Tout est dans l'expression

«Ce n'est pas l'idée qui est protégée, mais l'expression de l'idée», explique le directeur général de la SARTEC, Yves Légaré. «L'idée doit être suffisamment exprimée (et détaillée) pour que ce soit quelque chose d'original.» De plus, il est difficile de prouver qu'il y a plagiat si on ne peut pas faire la preuve que d'autres ont eu accès à l'oeuvre. Ainsi, il suggère aux auteurs de soumettre leurs idées - lorsqu'elles sont suffisamment étayées - à un nombre très restreint de producteurs. Son association offre d'ailleurs un service de dépôt confidentiel de manuscrit.

De même, pour limiter les copies sur l'internet, la RAAV recommande à ses membres de limiter la taille des photos mises en ligne à une résolution maximale de 72 points par pouce.

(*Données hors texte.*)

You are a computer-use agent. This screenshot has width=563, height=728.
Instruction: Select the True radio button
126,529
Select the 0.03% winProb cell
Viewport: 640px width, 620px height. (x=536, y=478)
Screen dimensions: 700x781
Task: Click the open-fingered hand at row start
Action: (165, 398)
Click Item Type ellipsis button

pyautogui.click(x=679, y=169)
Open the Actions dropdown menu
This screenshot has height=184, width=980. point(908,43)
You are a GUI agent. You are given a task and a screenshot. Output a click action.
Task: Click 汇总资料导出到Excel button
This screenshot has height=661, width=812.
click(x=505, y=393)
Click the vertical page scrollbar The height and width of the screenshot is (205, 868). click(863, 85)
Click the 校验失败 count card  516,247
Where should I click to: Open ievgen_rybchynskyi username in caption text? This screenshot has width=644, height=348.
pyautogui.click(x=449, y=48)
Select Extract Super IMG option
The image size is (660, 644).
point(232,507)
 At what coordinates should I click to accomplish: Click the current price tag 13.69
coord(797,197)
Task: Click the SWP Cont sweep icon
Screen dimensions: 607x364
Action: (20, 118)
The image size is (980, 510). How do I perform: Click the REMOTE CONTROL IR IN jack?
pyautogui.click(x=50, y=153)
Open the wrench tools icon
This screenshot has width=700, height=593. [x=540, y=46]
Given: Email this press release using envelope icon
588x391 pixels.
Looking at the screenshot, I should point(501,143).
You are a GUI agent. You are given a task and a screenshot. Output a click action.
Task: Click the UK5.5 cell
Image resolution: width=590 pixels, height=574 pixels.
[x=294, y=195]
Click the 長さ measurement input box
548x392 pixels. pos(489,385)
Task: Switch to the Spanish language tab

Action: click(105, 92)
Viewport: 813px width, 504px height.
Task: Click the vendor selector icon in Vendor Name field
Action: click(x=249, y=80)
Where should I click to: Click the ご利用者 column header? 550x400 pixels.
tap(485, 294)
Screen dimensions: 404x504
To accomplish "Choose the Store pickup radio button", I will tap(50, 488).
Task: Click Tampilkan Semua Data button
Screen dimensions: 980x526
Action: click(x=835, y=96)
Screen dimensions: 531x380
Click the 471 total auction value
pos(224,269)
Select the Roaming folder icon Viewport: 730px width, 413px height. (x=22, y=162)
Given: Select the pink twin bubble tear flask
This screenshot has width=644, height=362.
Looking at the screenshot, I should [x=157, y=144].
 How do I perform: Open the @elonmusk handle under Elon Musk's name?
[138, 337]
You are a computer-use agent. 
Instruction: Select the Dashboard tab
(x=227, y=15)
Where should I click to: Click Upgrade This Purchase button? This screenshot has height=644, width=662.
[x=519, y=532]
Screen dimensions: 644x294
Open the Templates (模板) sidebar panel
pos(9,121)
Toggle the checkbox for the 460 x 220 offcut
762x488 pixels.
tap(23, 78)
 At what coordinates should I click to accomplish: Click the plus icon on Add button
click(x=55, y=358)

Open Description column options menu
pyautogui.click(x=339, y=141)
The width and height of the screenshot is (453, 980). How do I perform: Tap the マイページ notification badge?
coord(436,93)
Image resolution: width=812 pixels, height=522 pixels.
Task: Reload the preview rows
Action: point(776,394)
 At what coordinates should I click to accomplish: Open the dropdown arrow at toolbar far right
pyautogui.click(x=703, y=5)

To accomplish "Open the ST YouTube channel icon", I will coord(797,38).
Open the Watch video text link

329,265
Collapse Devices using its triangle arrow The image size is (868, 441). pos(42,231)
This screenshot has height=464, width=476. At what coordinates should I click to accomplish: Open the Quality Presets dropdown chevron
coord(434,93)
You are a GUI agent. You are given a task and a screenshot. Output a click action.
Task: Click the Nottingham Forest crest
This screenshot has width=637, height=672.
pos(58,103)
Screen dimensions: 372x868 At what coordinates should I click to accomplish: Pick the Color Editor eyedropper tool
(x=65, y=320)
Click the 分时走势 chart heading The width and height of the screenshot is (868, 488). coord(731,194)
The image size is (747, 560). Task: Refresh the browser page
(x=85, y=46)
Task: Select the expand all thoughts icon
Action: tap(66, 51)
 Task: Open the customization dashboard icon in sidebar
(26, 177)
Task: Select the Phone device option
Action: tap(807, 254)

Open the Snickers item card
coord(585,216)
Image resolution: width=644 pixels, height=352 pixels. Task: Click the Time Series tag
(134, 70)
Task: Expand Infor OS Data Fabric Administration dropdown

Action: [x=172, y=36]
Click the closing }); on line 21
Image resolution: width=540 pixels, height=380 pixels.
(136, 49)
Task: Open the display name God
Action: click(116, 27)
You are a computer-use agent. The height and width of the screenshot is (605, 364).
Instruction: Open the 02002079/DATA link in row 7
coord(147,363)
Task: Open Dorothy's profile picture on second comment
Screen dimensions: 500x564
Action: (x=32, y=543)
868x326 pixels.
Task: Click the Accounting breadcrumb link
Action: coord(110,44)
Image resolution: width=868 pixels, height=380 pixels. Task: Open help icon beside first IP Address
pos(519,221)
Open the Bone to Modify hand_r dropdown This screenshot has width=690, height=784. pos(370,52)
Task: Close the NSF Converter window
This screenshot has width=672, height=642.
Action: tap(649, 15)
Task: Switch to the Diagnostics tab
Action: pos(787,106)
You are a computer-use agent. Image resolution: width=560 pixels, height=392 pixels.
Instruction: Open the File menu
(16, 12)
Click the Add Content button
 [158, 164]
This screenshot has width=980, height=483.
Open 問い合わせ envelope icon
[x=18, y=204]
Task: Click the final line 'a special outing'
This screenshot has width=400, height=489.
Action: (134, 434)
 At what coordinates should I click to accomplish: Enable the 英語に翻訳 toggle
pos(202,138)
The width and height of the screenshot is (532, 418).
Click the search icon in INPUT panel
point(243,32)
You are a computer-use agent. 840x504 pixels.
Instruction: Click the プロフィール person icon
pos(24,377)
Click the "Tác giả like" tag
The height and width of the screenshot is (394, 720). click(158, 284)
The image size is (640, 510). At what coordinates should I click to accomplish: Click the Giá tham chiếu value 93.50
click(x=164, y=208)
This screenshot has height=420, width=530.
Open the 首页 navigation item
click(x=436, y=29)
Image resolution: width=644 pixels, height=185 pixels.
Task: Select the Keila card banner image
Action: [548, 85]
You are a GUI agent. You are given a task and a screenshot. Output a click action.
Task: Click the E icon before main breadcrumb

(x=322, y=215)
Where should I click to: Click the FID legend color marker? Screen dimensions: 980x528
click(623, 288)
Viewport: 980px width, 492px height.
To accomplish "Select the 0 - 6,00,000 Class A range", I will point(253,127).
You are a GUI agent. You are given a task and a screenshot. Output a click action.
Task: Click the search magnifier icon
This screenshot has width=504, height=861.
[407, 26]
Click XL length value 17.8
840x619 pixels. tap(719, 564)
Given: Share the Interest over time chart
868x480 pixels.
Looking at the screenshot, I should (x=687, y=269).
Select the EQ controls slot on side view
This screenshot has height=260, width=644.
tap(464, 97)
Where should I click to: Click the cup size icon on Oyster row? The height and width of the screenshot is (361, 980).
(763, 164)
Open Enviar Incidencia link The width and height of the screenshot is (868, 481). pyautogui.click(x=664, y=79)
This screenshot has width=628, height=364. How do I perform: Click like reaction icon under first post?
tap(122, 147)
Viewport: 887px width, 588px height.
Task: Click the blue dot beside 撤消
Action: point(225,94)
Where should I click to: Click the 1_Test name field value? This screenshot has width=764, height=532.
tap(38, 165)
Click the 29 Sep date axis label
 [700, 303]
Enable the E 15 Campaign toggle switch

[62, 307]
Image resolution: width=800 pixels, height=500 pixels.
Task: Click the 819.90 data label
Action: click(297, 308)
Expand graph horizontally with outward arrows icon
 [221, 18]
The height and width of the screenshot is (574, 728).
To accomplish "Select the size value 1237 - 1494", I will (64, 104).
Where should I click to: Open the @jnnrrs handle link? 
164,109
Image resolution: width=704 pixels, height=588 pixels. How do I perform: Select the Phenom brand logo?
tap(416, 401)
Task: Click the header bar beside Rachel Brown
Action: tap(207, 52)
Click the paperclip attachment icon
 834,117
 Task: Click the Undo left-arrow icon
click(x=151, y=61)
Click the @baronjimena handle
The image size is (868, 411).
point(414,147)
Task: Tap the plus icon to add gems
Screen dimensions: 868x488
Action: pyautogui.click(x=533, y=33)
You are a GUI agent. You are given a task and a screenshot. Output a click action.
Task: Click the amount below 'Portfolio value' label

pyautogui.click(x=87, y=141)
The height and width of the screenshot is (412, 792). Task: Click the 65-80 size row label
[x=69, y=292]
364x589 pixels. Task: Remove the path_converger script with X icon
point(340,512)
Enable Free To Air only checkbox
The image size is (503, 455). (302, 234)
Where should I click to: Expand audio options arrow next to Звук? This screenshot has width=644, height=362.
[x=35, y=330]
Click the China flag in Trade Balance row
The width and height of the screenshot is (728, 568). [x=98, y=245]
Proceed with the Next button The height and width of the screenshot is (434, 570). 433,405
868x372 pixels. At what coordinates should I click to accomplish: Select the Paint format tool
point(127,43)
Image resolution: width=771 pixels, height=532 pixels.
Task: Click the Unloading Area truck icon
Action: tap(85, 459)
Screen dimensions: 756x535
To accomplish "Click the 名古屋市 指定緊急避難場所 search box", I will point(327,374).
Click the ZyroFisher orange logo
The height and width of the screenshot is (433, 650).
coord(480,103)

Le jugement dans l'affaire Robinson-Cinar pourrait remettre les pendules à l'heure pour ceux qui croyaient qu'on pouvait aller relativement loin dans la copie sans être inquiété, estime Me Tamaro, qui est également chargé de cours à l'UQAM. Il pourrait nuancer entre autres le concept selon lequel l'idée elle-même n'est pas protégée.

Le jugement fait ressortir que le droit d'auteur se mesure de façon qualitative, et non en termes quantitatifs (nombre de notes ou d'éléments copiés), explique-t-il. «Il y a plagiat quand on peut reconnaître la signature de l'auteur.»

Par ailleurs, la définition du droit d'auteur a connu un sérieux bouleversement depuis que l'Organisation mondiale du commerce (OMC) a commencé à s'en mêler en 1995, souligne de son côté Me Gervais. À la Convention de Berne de 1886 - très pro-auteur et rédigée entre autres par Victor Hugo (!) - s'est ajoutée une définition plus commerciale: «S'il n'y a pas de perte d'argent, il n'y a pas de violation de droits d'auteur, résume Me Gervais. Ça, c'est radicalement nouveau.»